_MATERIAL TO PROCESS:_
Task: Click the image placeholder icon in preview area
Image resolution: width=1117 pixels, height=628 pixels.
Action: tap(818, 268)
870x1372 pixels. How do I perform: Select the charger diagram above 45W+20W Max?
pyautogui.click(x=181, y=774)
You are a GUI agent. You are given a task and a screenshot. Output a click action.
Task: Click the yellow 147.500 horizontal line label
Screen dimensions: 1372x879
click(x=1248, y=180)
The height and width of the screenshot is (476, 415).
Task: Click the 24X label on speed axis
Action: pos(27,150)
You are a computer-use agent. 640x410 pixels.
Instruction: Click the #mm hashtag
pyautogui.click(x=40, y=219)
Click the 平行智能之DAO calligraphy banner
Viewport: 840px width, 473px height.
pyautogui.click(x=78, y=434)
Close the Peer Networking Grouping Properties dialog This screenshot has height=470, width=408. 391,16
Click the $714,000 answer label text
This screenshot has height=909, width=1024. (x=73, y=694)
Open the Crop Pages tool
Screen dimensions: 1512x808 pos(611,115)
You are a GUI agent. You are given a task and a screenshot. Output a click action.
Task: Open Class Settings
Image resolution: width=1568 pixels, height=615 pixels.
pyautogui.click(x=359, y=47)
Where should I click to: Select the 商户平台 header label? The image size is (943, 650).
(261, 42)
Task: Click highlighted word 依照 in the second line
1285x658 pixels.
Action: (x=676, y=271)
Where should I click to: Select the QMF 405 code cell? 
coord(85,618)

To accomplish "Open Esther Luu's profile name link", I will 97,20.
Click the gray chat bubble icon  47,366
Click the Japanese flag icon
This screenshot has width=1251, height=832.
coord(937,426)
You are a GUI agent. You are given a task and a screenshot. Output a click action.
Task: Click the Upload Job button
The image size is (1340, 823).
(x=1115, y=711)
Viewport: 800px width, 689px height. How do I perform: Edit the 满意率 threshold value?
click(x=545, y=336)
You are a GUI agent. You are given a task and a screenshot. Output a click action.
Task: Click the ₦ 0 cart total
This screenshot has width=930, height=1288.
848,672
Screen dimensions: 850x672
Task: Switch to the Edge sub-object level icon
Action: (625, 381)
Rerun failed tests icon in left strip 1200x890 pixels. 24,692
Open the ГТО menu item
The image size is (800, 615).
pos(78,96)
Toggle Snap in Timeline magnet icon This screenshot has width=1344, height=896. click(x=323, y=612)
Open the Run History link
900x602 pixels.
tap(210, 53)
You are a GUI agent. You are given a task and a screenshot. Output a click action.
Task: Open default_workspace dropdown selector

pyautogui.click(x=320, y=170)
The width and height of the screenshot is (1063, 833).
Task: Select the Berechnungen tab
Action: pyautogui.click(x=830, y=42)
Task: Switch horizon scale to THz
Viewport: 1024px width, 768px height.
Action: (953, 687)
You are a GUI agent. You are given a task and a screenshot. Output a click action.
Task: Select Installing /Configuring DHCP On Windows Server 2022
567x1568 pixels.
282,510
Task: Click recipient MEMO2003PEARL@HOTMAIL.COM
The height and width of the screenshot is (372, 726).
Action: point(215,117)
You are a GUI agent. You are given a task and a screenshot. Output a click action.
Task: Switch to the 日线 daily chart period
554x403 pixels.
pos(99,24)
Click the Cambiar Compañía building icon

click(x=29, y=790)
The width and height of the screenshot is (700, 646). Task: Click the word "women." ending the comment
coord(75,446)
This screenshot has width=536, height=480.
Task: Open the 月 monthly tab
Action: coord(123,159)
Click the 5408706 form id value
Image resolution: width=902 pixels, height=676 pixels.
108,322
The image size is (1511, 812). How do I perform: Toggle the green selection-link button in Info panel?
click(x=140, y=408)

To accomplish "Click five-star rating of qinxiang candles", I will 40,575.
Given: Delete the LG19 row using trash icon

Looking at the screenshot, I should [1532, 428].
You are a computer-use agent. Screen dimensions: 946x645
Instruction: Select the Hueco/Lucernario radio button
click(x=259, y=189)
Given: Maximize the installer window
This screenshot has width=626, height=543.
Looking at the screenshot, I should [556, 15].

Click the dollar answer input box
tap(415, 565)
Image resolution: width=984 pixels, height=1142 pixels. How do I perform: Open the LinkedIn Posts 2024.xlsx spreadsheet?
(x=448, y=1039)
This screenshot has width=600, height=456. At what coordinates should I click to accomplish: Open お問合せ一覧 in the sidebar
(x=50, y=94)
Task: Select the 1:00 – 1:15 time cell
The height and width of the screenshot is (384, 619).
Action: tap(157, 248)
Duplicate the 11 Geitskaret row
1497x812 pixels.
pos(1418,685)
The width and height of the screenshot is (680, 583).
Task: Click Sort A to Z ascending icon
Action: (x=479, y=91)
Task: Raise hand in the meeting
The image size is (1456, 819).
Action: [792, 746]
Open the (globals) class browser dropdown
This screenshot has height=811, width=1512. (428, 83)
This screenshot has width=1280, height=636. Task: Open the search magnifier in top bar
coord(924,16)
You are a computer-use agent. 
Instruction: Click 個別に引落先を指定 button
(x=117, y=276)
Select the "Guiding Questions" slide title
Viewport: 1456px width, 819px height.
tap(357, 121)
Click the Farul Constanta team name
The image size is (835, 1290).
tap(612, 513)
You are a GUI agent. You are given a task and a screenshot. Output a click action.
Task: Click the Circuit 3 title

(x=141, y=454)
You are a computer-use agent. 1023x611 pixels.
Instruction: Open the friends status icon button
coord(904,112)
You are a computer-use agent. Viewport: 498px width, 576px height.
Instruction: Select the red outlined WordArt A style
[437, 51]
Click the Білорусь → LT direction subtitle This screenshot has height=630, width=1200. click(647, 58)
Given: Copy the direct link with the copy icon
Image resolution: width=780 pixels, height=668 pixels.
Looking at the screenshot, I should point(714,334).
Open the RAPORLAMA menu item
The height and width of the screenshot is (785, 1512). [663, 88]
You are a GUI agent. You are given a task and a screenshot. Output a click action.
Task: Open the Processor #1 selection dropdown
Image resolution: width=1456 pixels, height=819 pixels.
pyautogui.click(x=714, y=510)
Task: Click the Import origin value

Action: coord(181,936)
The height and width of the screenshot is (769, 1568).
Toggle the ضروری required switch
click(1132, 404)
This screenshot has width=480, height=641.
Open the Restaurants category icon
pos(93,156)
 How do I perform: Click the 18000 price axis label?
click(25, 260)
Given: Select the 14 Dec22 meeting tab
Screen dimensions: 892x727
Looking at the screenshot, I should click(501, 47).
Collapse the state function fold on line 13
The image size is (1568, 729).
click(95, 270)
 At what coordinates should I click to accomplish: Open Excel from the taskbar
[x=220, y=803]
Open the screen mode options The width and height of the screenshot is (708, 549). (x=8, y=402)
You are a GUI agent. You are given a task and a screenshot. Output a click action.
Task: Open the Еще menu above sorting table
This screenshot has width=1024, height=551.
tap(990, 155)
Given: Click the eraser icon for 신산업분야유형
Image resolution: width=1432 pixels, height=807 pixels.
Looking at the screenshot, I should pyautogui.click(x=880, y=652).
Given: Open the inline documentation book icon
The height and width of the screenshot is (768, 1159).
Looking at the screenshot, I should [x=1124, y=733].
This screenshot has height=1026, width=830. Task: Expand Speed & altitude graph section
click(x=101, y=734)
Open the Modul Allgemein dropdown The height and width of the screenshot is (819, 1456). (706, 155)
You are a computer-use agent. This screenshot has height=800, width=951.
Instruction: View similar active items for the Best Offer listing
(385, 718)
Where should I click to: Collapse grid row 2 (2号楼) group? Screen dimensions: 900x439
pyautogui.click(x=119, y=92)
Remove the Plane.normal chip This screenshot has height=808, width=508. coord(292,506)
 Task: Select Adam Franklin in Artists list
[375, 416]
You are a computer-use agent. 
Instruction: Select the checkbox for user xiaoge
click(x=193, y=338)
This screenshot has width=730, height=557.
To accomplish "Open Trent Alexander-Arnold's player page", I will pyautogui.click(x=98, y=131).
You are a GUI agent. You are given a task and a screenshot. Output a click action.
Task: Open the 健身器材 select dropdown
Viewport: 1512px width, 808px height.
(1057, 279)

_WHAT YOU HAVE TO DO:_
Please rewrite the material as a numbered list, starting at the first line and ending at the line containing "pyautogui.click(x=181, y=774)", with blank lines left out.

_FINISHED ANSWER:_
1. Task: Click the image placeholder icon in preview area
2. Image resolution: width=1117 pixels, height=628 pixels.
3. Action: tap(818, 268)
4. 870x1372 pixels. How do I perform: Select the charger diagram above 45W+20W Max?
5. pyautogui.click(x=181, y=774)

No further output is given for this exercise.